Other big European leagues, including Italy’s Serie A and Spain’s La Liga, have already postponed matches. UEFA had called an emergency meeting to take place next Tuesday to plan its response to the coronavirus outbreak, where it will make decisions including whether to delay the Euro 2020 championships — a national team competition due to be played across 12 cities in June.
“In the light of developments due to the spread of Covid-19 in Europe and related decisions made by different governments, all UEFA club competitions matches scheduled next week are postponed,” said UEFA in a statement on Friday.
“Further decisions on when these matches take place will be communicated in due course.”
Sporting competitions have been postponed or cancelled across the world over recent days, from most major North American leagues such as the National Basketball Association, to the Australian Formula One Grand Prix in Melbourne that was due to take place this weekend.

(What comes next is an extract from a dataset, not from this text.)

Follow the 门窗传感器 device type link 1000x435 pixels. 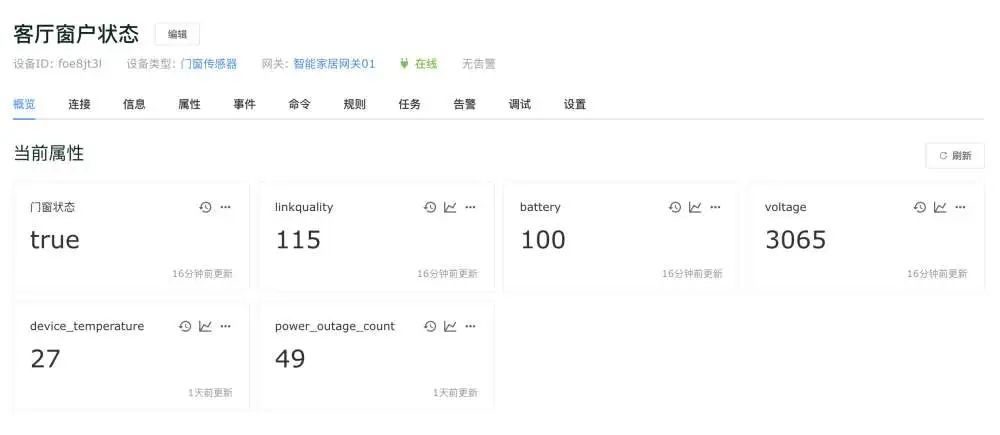pyautogui.click(x=209, y=64)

The cancellations are a big setback for broadcasters, who pay billions of pounds for the right to live sports to fill schedules, attract viewers and sell advertising. One US executive said that while licensing contracts differed, broadcasters were typically only obliged to pay for events that actually took place.
“If there are no games, there will not be money flowing in [to clubs or leagues],” the executive said.
Sporting clubs are also facing steep bills from fixtures, if they are cancelled in the future. In the Premier League, clubs made £720m in annual match-day sales last season, according to the consultancy Deloitte, representing about 14 per cent of all revenues.
Executives at leading English football clubs insist they have insurance policies that will protect them against losses of match-day revenue if matches are ultimately cancelled.
However, one official at a leading Premier League side said this was yet to be tested as they had never been forced to claim on the policy for “force majeure” events.